(Data entries)
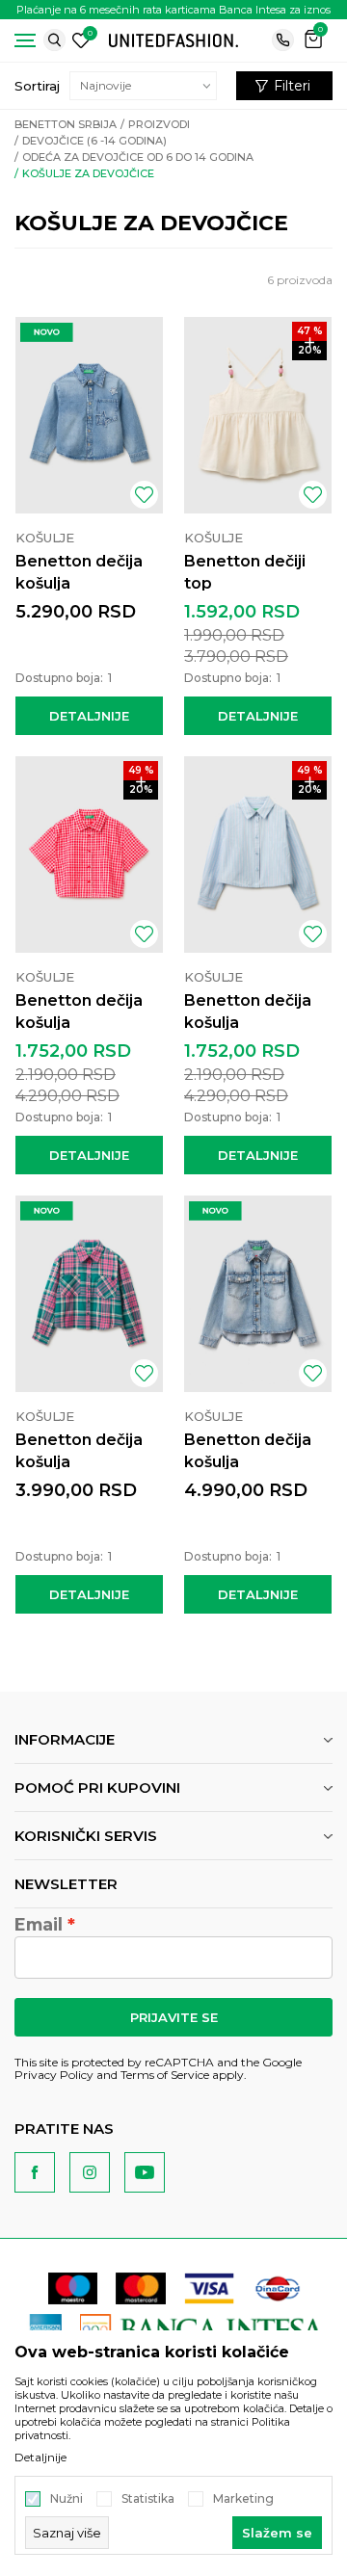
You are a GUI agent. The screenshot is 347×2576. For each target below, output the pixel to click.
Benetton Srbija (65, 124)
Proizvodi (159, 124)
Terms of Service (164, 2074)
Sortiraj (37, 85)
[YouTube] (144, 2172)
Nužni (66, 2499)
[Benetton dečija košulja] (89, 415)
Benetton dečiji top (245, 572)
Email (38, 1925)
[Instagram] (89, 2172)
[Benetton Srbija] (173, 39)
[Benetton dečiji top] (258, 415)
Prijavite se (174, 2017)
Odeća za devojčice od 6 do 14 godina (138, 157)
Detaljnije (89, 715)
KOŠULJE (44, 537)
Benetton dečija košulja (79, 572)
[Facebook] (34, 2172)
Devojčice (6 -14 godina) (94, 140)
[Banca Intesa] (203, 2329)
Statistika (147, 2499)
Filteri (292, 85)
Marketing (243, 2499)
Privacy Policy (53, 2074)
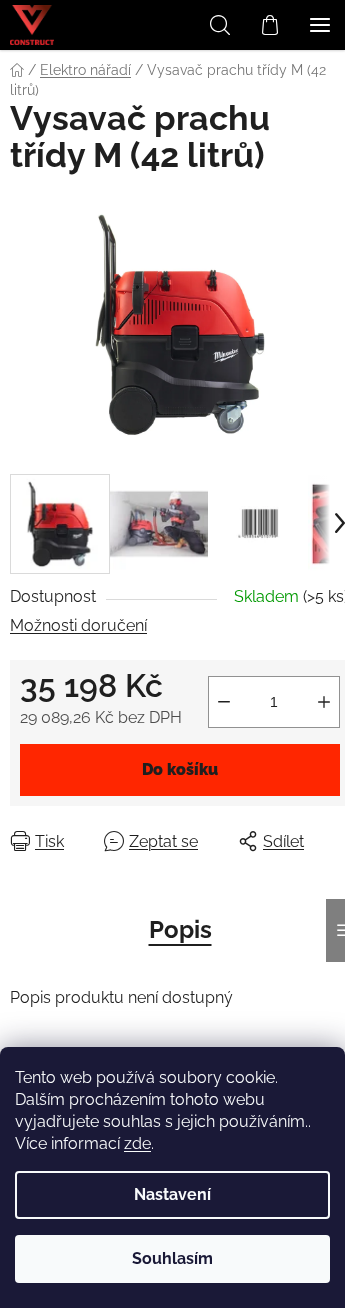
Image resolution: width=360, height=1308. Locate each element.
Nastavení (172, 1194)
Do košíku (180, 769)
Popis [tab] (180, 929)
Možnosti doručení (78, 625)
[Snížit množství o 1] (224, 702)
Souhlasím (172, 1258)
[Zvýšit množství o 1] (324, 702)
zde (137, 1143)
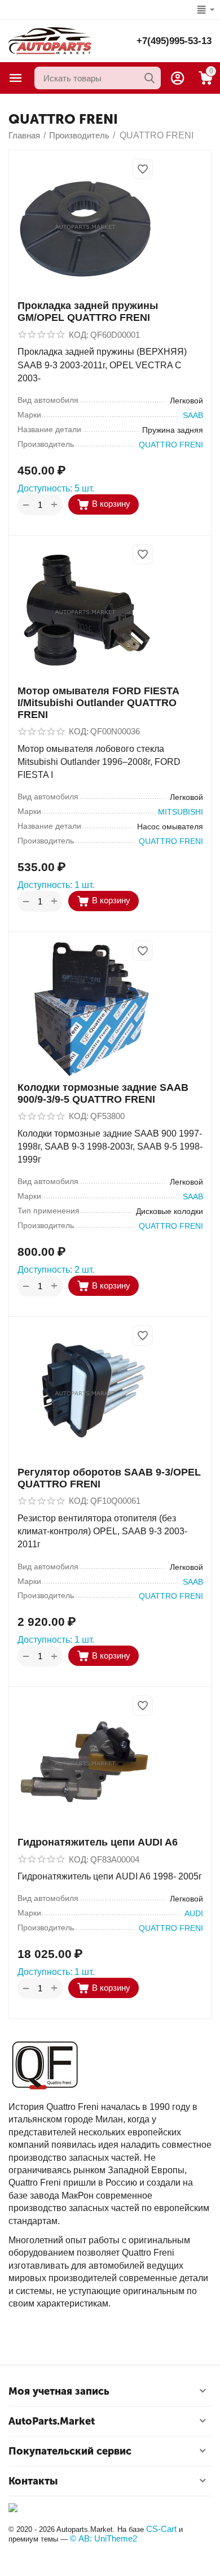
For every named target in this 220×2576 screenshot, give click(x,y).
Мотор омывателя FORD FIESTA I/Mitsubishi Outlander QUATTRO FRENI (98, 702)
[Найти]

**What you should do**
Your answer must be every line from the entries that contains the string "click", copied as it stands.

**Exercise result**
You are a GUI agent. The screenshot is 347×2576. For each target below, output the pixel to click.
For every named target in this 220×2576 screenshot, give click(x,y).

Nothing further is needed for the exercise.